Loss. the fact of no longer having something or of having less of something.
I remember when I lost a phone. I went through what many call the five stages of grief:
Denial, Anger, Bargaining, Depression and finally, Acceptance.
You learn to handle it better than you did the first time, it doesn’t hurt as much because the pain becomes somewhat familiar.
The pain also finds you familiar, sweeping through your bones faster than it did the last time and along with it, realization.
Some say we feel the pain of loss because we are too attached. Too attached to our gadgets and to people.
Attachment is the reason the pain becomes physical. So some go through life resolutely unattached, while others have mastered that fine balance between feeling greatly and still being able to let go when the time comes.
Loss was strange to me — the way something intangible became real, manifesting into bitterness at the back of your throat, lead in the lining of your gut or a sword right through your heart.
But what was more strange was the association of this word to the human sexual experience.
“When did you lose your virginity?”
Feelings of bitterness, lead and swords don’t come rushing in, and if they did, even then, loss would not be the right word. Stolen maybe, but not loss.
It wasn’t something you could mistakenly drop as you walked down the street, neither was it something that could be picked off of you without noticing, and even stolen was an understatement to an attack on one’s body and spirit.
I remember the dance, it was ritual.
All of a sudden, you choose to act in a particular way, willing your body to send a particular message giving you the opportunity to make all those little choices one after the other until at last, the deed is done.
Sometimes I find the dance even more fascinating, like how the journey going somewhere is the real arrival.
The dance was there in novels, in movies, down to reality, to the minute detail in the way one decided to wear his or hair .
It wasn’t something that could be lost, for you still had it anyway.

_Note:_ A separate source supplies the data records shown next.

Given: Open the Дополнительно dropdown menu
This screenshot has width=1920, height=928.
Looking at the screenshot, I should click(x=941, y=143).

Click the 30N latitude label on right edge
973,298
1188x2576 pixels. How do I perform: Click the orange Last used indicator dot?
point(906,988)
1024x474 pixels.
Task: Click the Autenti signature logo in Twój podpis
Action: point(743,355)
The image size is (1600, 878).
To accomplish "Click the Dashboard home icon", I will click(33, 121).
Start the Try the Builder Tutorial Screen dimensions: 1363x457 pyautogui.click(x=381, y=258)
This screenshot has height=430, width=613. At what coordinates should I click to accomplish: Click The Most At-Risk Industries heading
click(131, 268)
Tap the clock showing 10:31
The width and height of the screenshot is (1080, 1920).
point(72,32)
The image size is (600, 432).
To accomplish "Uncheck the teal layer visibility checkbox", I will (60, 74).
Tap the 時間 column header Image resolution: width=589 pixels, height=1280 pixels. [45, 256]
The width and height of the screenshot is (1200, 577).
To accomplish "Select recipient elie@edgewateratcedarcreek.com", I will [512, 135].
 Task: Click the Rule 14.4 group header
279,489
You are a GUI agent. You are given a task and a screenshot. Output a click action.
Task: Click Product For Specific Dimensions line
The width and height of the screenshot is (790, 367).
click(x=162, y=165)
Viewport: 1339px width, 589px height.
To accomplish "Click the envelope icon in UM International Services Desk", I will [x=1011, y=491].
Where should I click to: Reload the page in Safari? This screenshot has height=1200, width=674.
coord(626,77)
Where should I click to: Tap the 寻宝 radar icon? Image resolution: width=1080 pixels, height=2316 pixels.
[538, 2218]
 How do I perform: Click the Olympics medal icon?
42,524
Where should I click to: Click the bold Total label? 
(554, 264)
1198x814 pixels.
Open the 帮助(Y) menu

To say it was innocence would be to suggest that somewhere deep down, we all agree that the act of sex defiles the body, mind and soul when it is the closest thing we can experience to heaven before coming back down to earth.
To say we have fallen would also suggest the fact that our own bodies were a temptation which is an excruciating way to live seeing as you will experience your body as long as you live.
I could say that maybe it was something that could be given, but you still had it anyway,
Then suddenly I wonder,
Why do we equate ourselves to property?
Property diminishes, degrades, corrupts.
The human body does too but then we are not our bodies, we merely experience life through our bodies, something so obvious in death.
Property can get lost, stolen, used.
You may ‘feel’ lost, stolen or used, but taking charge of your life also comes with the realisation that the power to be and to heal lies with you.